___ Records for this exercise ___

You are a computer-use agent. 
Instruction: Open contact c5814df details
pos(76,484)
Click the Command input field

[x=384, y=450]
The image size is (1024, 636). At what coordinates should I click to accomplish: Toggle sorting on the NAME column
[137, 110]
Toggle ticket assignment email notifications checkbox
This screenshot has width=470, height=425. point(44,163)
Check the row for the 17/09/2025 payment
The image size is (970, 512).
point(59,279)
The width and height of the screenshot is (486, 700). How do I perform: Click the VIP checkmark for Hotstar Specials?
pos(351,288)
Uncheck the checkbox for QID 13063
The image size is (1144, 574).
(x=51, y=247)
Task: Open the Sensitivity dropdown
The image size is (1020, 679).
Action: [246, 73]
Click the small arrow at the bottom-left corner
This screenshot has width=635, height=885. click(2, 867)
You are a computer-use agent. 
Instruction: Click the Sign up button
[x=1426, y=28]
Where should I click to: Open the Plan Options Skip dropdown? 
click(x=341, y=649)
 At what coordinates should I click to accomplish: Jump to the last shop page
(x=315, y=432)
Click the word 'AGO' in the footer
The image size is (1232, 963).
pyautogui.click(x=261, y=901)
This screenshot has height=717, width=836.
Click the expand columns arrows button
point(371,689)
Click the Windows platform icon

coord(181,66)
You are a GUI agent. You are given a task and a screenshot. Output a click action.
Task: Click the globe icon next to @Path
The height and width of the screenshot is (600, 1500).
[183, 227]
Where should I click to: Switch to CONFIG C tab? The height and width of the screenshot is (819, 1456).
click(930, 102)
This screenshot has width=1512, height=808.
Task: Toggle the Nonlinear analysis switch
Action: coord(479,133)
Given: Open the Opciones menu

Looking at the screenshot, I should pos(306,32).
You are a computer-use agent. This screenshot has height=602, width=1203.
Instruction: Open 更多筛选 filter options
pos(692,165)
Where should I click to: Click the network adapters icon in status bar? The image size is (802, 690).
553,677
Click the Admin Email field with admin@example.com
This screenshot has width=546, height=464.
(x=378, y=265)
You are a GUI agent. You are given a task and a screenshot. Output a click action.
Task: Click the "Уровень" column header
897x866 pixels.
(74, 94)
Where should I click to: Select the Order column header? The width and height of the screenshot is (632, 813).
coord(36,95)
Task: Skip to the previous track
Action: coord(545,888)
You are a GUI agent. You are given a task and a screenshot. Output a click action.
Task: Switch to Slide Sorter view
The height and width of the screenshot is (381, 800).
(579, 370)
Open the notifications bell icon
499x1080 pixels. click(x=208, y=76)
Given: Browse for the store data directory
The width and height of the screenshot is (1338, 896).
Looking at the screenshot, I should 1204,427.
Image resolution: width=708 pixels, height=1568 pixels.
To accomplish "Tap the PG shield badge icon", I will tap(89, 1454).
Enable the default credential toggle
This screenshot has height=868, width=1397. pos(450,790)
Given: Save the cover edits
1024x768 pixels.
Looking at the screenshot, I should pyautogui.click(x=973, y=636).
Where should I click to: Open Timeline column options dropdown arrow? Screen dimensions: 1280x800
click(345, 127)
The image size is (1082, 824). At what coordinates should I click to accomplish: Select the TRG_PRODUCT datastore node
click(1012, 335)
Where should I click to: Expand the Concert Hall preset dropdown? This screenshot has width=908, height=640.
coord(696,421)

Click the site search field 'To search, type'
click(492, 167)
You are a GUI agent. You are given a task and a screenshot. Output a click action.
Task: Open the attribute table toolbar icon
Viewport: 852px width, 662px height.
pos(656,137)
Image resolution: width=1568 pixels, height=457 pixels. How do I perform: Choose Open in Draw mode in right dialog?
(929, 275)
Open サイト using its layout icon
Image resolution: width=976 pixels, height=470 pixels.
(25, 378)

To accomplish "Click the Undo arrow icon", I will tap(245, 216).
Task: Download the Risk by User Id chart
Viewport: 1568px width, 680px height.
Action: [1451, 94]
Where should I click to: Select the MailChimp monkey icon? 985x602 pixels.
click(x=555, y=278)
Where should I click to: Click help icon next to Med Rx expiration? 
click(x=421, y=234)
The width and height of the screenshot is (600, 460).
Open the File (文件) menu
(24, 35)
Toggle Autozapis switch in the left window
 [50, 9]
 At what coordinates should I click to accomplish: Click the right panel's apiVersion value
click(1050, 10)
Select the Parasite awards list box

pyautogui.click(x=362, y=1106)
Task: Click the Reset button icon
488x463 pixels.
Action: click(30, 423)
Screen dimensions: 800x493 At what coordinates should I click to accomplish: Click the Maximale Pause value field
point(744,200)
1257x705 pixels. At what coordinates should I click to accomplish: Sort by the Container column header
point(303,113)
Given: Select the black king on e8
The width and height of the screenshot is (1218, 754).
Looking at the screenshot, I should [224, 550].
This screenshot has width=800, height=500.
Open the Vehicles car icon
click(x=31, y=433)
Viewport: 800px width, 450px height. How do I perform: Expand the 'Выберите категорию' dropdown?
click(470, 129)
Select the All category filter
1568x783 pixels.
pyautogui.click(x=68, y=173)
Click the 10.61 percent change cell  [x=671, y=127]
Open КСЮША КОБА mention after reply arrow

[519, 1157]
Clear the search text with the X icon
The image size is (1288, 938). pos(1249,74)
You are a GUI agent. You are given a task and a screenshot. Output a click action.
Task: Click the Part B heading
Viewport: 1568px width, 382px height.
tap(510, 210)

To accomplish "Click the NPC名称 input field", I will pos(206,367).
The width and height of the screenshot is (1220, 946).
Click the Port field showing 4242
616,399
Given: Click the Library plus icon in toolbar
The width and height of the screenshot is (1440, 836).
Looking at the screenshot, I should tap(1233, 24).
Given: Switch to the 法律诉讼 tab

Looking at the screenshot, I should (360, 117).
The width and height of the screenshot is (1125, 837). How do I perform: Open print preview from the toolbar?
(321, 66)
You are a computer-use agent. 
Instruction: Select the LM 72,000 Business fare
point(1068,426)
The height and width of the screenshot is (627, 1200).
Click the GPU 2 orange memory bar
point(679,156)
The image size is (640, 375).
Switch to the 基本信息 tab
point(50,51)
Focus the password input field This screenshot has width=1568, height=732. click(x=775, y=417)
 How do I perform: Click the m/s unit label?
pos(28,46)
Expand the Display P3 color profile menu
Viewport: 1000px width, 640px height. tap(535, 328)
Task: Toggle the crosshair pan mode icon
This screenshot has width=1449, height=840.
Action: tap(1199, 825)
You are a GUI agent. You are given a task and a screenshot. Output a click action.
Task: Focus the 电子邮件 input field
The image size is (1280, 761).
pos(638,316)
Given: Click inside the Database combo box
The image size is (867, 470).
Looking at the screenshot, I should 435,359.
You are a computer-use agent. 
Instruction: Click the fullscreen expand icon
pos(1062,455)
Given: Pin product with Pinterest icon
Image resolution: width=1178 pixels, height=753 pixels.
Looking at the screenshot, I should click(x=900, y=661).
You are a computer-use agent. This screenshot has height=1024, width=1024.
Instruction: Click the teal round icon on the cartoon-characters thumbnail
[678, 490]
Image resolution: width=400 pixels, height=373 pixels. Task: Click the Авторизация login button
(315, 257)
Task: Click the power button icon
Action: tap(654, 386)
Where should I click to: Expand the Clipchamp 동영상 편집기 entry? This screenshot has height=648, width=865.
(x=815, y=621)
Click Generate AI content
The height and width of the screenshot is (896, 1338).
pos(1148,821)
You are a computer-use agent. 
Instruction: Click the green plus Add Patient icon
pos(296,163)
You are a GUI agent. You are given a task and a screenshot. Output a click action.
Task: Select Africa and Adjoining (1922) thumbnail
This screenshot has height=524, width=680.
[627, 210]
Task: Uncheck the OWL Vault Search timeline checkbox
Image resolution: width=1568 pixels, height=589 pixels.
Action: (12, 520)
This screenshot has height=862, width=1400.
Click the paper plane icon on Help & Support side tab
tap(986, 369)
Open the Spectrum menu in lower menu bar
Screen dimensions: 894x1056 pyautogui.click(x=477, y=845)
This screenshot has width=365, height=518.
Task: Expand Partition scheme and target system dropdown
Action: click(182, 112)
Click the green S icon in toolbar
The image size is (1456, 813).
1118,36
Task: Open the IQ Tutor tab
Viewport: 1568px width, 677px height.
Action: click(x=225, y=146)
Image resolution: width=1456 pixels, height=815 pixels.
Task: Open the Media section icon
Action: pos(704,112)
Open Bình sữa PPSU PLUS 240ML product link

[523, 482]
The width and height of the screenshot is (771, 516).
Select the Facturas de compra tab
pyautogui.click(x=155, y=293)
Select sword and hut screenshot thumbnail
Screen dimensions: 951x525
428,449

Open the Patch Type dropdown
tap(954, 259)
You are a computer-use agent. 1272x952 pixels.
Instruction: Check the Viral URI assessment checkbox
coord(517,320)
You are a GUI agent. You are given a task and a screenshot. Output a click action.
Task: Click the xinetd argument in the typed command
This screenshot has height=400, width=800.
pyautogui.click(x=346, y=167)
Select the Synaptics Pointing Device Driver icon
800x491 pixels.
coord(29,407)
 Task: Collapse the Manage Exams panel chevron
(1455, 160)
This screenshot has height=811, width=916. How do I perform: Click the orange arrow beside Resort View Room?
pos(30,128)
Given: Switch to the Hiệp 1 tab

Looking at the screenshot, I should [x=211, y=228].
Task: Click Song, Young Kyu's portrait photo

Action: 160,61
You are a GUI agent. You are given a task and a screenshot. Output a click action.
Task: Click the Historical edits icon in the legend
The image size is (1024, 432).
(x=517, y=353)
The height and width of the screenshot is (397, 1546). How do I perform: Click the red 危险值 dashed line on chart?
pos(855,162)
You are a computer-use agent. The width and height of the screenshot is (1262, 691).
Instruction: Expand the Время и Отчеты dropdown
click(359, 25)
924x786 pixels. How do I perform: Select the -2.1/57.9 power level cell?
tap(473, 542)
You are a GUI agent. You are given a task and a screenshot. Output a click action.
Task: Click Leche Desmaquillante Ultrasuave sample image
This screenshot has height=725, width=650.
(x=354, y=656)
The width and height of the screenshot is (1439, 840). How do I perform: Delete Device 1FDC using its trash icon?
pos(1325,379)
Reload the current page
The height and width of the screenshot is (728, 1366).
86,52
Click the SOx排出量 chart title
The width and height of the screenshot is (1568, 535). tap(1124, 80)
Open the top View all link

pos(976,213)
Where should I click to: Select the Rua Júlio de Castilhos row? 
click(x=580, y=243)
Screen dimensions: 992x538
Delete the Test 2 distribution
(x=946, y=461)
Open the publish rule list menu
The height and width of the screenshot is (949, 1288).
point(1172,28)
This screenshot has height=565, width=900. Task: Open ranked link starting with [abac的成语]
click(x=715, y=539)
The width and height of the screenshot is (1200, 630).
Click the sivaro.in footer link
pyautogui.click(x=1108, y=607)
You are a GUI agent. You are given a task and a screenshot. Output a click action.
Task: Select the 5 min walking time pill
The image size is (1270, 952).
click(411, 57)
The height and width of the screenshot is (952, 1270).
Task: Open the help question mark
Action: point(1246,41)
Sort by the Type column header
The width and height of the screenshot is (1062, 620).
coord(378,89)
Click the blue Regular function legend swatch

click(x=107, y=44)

___

Your task is to copy each line of the material that contains the word "edits".

Given: Save the cover edits
Task: Click the Historical edits icon in the legend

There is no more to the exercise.